● **Exercise**
Reproduce the listing below word for word.

● **Dataset excerpts**
........

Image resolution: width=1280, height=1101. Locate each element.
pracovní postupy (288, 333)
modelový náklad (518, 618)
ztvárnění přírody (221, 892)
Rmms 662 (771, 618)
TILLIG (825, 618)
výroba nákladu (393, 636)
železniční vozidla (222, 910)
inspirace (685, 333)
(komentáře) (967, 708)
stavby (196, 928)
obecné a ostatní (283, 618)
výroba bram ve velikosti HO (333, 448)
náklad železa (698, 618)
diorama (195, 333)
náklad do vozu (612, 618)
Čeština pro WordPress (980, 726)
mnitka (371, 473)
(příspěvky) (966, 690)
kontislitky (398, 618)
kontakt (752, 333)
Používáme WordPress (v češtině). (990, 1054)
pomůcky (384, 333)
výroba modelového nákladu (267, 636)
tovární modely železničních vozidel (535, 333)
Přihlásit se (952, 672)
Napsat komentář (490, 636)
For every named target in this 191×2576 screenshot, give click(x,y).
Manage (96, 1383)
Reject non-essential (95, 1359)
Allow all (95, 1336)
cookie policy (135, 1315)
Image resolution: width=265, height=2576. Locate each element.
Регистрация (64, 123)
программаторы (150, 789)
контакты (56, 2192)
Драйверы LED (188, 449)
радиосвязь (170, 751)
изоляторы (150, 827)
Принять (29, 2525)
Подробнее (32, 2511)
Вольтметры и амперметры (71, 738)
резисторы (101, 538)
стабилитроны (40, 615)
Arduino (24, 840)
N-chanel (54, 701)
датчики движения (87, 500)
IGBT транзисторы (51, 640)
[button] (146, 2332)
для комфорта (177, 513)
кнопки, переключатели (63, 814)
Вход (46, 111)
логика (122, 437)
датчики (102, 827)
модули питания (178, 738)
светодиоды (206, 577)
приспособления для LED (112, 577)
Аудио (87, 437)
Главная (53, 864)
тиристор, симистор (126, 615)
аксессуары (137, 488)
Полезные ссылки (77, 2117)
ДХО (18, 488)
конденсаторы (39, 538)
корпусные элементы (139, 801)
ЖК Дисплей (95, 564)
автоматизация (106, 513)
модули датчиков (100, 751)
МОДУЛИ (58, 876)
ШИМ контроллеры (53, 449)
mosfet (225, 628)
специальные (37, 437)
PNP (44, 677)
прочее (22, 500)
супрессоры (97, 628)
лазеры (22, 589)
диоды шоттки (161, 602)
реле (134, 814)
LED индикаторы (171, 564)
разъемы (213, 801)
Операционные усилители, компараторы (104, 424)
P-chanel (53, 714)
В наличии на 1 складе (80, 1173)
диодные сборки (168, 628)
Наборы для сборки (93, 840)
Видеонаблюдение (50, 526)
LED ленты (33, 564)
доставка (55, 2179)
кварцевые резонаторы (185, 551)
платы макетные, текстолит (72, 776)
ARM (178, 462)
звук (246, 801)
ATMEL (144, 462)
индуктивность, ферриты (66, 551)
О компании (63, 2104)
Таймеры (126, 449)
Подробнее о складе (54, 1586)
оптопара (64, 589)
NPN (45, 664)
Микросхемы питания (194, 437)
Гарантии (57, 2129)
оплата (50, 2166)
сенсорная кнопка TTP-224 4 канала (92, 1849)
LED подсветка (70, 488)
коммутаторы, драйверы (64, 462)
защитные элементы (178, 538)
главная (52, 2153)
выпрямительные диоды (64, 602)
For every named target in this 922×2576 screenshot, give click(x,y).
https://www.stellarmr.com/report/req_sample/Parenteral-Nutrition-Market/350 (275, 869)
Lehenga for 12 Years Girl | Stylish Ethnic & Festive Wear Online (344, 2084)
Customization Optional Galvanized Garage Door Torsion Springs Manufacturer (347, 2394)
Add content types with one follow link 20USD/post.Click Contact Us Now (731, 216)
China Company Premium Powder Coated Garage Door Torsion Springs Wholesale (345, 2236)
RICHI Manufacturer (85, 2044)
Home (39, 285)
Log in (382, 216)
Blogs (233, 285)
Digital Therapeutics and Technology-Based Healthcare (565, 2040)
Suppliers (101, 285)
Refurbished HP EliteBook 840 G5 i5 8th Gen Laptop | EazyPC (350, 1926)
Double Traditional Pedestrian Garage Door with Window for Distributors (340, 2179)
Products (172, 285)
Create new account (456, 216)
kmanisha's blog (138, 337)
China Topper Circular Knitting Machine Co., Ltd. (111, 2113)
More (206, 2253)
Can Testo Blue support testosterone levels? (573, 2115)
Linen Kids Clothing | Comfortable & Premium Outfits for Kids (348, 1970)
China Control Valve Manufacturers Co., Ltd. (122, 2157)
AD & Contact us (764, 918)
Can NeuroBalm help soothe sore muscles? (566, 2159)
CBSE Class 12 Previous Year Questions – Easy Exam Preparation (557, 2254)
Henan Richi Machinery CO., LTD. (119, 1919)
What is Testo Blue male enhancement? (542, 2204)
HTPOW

........

● **Problem solution**
Image resolution: width=1280, height=1101. Locate each element.
pracovní postupy (288, 333)
modelový náklad (518, 618)
ztvárnění přírody (221, 892)
Rmms 662 (771, 618)
TILLIG (825, 618)
výroba nákladu (393, 636)
železniční vozidla (222, 910)
inspirace (685, 333)
(komentáře) (967, 708)
stavby (196, 928)
obecné a ostatní (283, 618)
výroba bram ve velikosti HO (333, 448)
náklad železa (698, 618)
diorama (195, 333)
náklad do vozu (612, 618)
Čeština pro WordPress (980, 726)
mnitka (371, 473)
(příspěvky) (966, 690)
kontislitky (398, 618)
kontakt (752, 333)
Používáme WordPress (v češtině). (990, 1054)
pomůcky (384, 333)
výroba modelového nákladu (267, 636)
tovární modely železničních vozidel (535, 333)
Přihlásit se (952, 672)
Napsat komentář (490, 636)
For every named target in this 191×2576 screenshot, give click(x,y).
Manage (96, 1383)
Reject non-essential (95, 1359)
Allow all (95, 1336)
cookie policy (135, 1315)
Image resolution: width=265, height=2576. Locate each element.
Регистрация (64, 123)
программаторы (150, 789)
контакты (56, 2192)
Драйверы LED (188, 449)
радиосвязь (170, 751)
изоляторы (150, 827)
Принять (29, 2525)
Подробнее (32, 2511)
Вольтметры и амперметры (71, 738)
резисторы (101, 538)
стабилитроны (40, 615)
Arduino (24, 840)
N-chanel (54, 701)
датчики движения (87, 500)
IGBT транзисторы (51, 640)
[button] (146, 2332)
для комфорта (177, 513)
кнопки, переключатели (63, 814)
Вход (46, 111)
логика (122, 437)
датчики (102, 827)
модули питания (178, 738)
светодиоды (206, 577)
приспособления для LED (112, 577)
Аудио (87, 437)
Главная (53, 864)
тиристор, симистор (126, 615)
аксессуары (137, 488)
Полезные ссылки (77, 2117)
ДХО (18, 488)
конденсаторы (39, 538)
корпусные элементы (139, 801)
ЖК Дисплей (95, 564)
автоматизация (106, 513)
модули датчиков (100, 751)
МОДУЛИ (58, 876)
ШИМ контроллеры (53, 449)
mosfet (225, 628)
специальные (37, 437)
PNP (44, 677)
прочее (22, 500)
супрессоры (97, 628)
лазеры (22, 589)
диоды шоттки (161, 602)
реле (134, 814)
LED индикаторы (171, 564)
разъемы (213, 801)
Операционные усилители, компараторы (104, 424)
P-chanel (53, 714)
В наличии на 1 складе (80, 1173)
диодные сборки (168, 628)
Наборы для сборки (93, 840)
Видеонаблюдение (50, 526)
LED ленты (33, 564)
доставка (55, 2179)
кварцевые резонаторы (185, 551)
платы макетные, текстолит (72, 776)
ARM (178, 462)
звук (246, 801)
ATMEL (144, 462)
индуктивность, ферриты (66, 551)
О компании (63, 2104)
Таймеры (126, 449)
Подробнее о складе (54, 1586)
оптопара (64, 589)
NPN (45, 664)
Микросхемы питания (194, 437)
Гарантии (57, 2129)
оплата (50, 2166)
сенсорная кнопка TTP-224 4 канала (92, 1849)
LED подсветка (70, 488)
коммутаторы, драйверы (64, 462)
защитные элементы (178, 538)
главная (52, 2153)
выпрямительные диоды (64, 602)
For every named target in this 922×2576 screenshot, give click(x,y).
https://www.stellarmr.com/report/req_sample/Parenteral-Nutrition-Market/350 (275, 869)
Lehenga for 12 Years Girl | Stylish Ethnic & Festive Wear Online (344, 2084)
Customization Optional Galvanized Garage Door Torsion Springs Manufacturer (347, 2394)
Add content types with one follow link 20USD/post.Click Contact Us Now (731, 216)
China Company Premium Powder Coated Garage Door Torsion Springs Wholesale (345, 2236)
RICHI Manufacturer (85, 2044)
Home (39, 285)
Log in (382, 216)
Blogs (233, 285)
Digital Therapeutics and Technology-Based Healthcare (565, 2040)
Suppliers (101, 285)
Refurbished HP EliteBook 840 G5 i5 8th Gen Laptop | EazyPC (350, 1926)
Double Traditional Pedestrian Garage Door with Window for Distributors (340, 2179)
Products (172, 285)
Create new account (456, 216)
kmanisha's blog (138, 337)
China Topper Circular Knitting Machine Co., Ltd. (111, 2113)
More (206, 2253)
Can Testo Blue support testosterone levels? (573, 2115)
Linen Kids Clothing | Comfortable & Premium Outfits for Kids (348, 1970)
China Control Valve Manufacturers Co., Ltd. (122, 2157)
AD & Contact us (764, 918)
Can NeuroBalm help soothe sore muscles? (566, 2159)
CBSE Class 12 Previous Year Questions – Easy Exam Preparation (557, 2254)
Henan Richi Machinery CO., LTD. (119, 1919)
What is Testo Blue male enhancement? (542, 2204)
HTPOW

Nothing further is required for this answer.